As opposed to XML and JSON, the main html issue is the need for a dedicated and complex parser and serializer with many special edge cases.

GS offers a generic and simple syntax: parsers and serializers can easily be implemented in many languages. For example a GS event driven parser implemented in Typescript is less than 700 lines of code (11kb minified js), and a serializer is about 200 lines.

Are these HTML dedicated parsing rules useful for authors?

<script !"
  if( a > 0 && a < 10) body.innerHTML="<span>One digit</span>";
!">

The biggest useful dedicated HTML syntax exception is the script tag (or style, textarea) that allows any characters without escaping until the </script (or </style , </textarea) sequence.

In GS, the generic useful solution is bounded escaping: the content between the boundaries is raw and never escaped. !" is the simplest boundary, if this character sequence is present in the content, any character (except ") can be inserted in the middle: !!", !.", !°", !xyz", !☠"...

The GS bounded escaping can also be useful where HTML does not offers good solutions, like in the previous pre tag example:

<pre !"
  <svg:svg xmlns:svg="http://www.w3.org/2000/svg" version="1.1" viewBox="0 0 32 32">
    <svg:g>
      <svg:circle cx="2" cy="4" r="2"/>
      <svg:rect x="8" y="2" width="24" height="4"/>
    </svg:g>
  </svg:svg>
!">

GS benefits over XML

Stricter and unreadable escaping

<script !"
  if( a > 0 && a < 10) body.innerHTML="<span>One digit</span>";
!">

One of the reasons for the failure of XHTML is the extreme syntactic constraint (resolved by HTML).

XML is a generic and simplified SGML (the common XML and HTML ancestor), but is not flexible enough.
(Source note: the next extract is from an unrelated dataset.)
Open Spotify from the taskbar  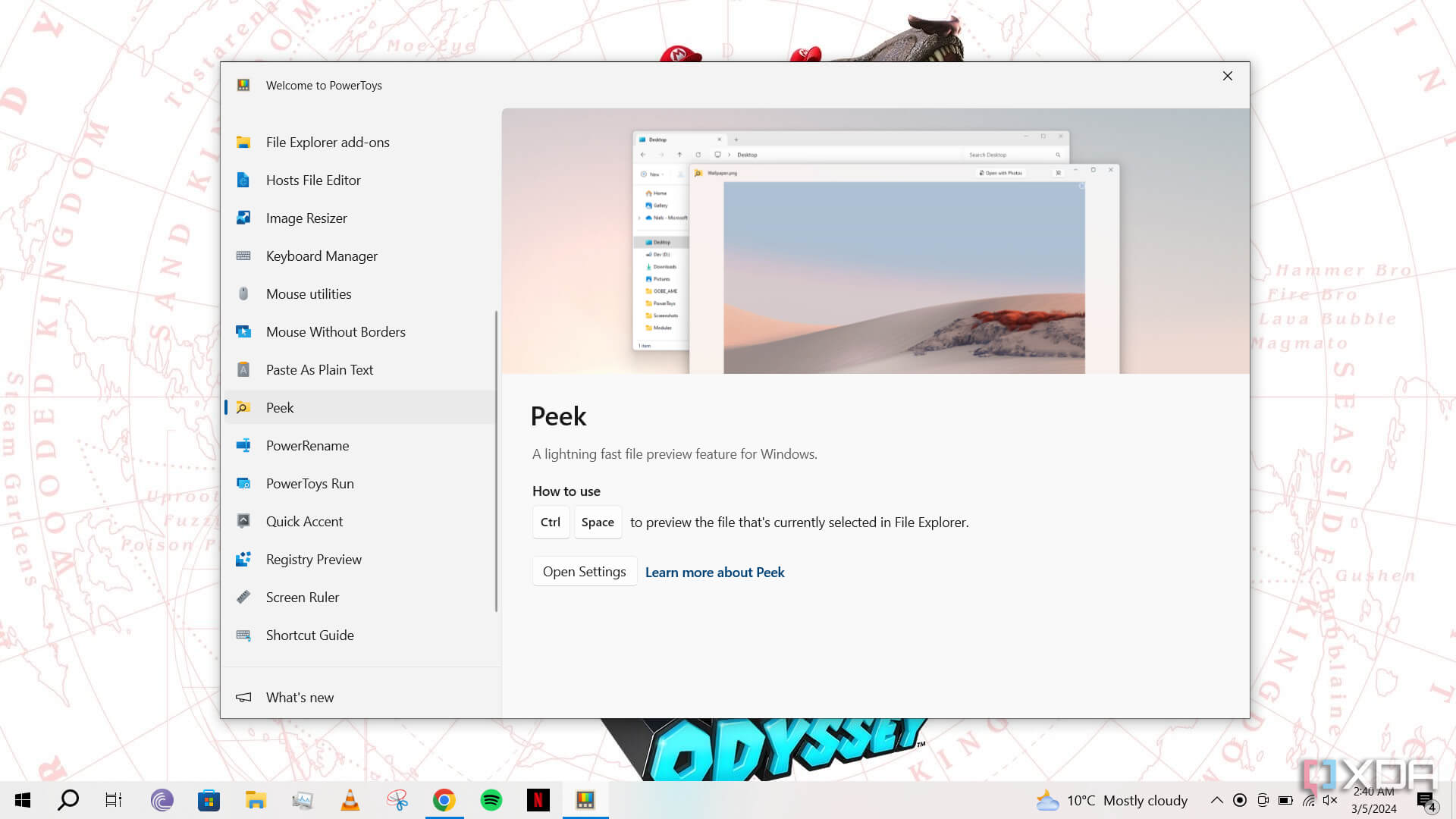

Thirty years later, GS proposes a more elegant, simple and generic syntax.

Do it in GS (you can't in XML nor HTML)

Structured comments and processing instructions

<#THREAD [
<comment by=mark date=2019-12-12 [
 <p`Comment with <em`rich html in GS format`>.`>
 <p`Useful with an IDE that instrument it!`>
]>
<comment by=john date=2019-12-18 [
 <p`Marvelous😉`>
]>
]>
<%repeat over=myUsers [
  <div `<%entry.name>`>
]>
<&http://schema.org/Product identifier=DMFL659{
  name= "USB switch"
  image= http://example.com/product/DMFL659.png
}>

As opposed to html and xml, in GS "comments" and "processing instructions" (split into "instruction", "meta" and "syntax" in GS) are not restricted to text.

In GS comments <#>, instructions <%>, meta <&> and syntax <?> are regular nodes with just a special type in addition.
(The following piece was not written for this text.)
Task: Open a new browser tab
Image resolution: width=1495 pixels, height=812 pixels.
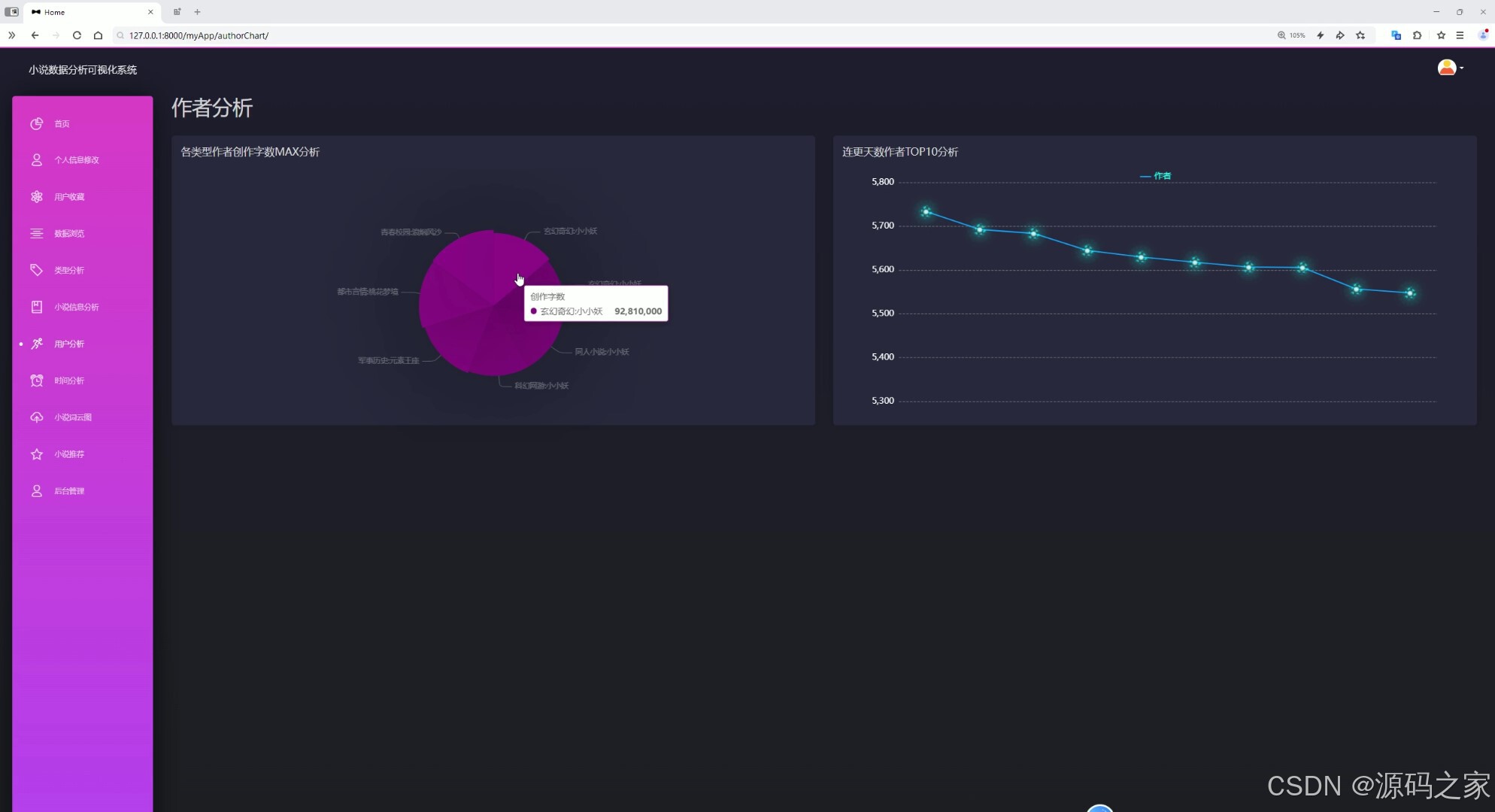Action: (197, 12)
Comments can be as simple as text or highly structured (see <#THREAD> example above).

The <&http://schema.org/Product> example illustrates how semantic metadata could be inserted in a presentation page as an alternative of JSON-LD or Microdata.
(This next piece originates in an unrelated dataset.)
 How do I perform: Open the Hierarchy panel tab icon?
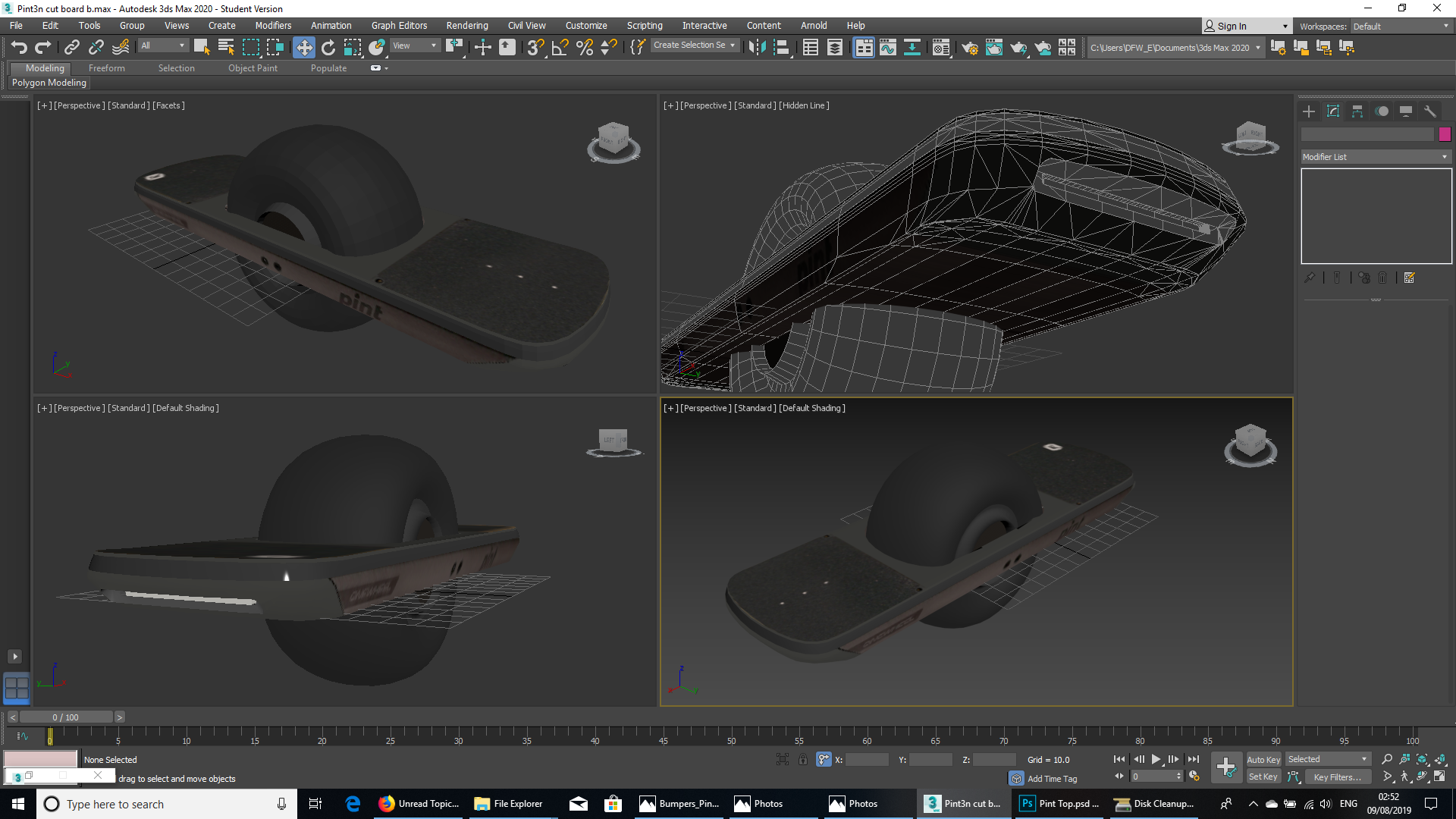[1357, 111]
Note: due to DOM limitations, these richer comments and metas nodes can't be instantiated in DOM nodes and are skipped in the DOM building process.

Attributes with a special type

 <div onclick='version1()' #onclick='version2()' #onclick='version3()'>
 <myTag #todo='To remove...'>

In GS, attributes can be commented.

More generally, attributes can have any special type: comment #, instruction %, meta & or syntax ?.

These attributes with a special type are skipped in the DOM building process.

No restriction in names

 <http://schema.org/Product>
 <'a strange node name 😏' 'a strange \'attribute\'!'=true |'and an other 'attribute' with bounded escaping|'=ok>

As in JSON, node names and key attributes are unlimited by escape mechanisms.

Of course, you can't use these free names if you want to transform your GS to DOM or XML/HTML.

Multi-root document

Like HTML, but unlike XML, a GS document (or file) does not impose a single root element and can contain a set of nodes (see the examples above). It can be instantiated in DOM as a DocumentFragment.

Tail attributes

<content id=12 "
...
" sha256='2joE5T44CySmgKjv1KVAG1YIxyOxgiK5ZmDw4VUbrhc='>

In event driven programming, it could be useful to add attributes to a node after the body have been processed such as a computed size, CRC, hash key, or a validated transaction id. It is possible in GS by adding attributes to a node's tail.

When parsed as DOM the tail attributes are preserved and merged with head attributes.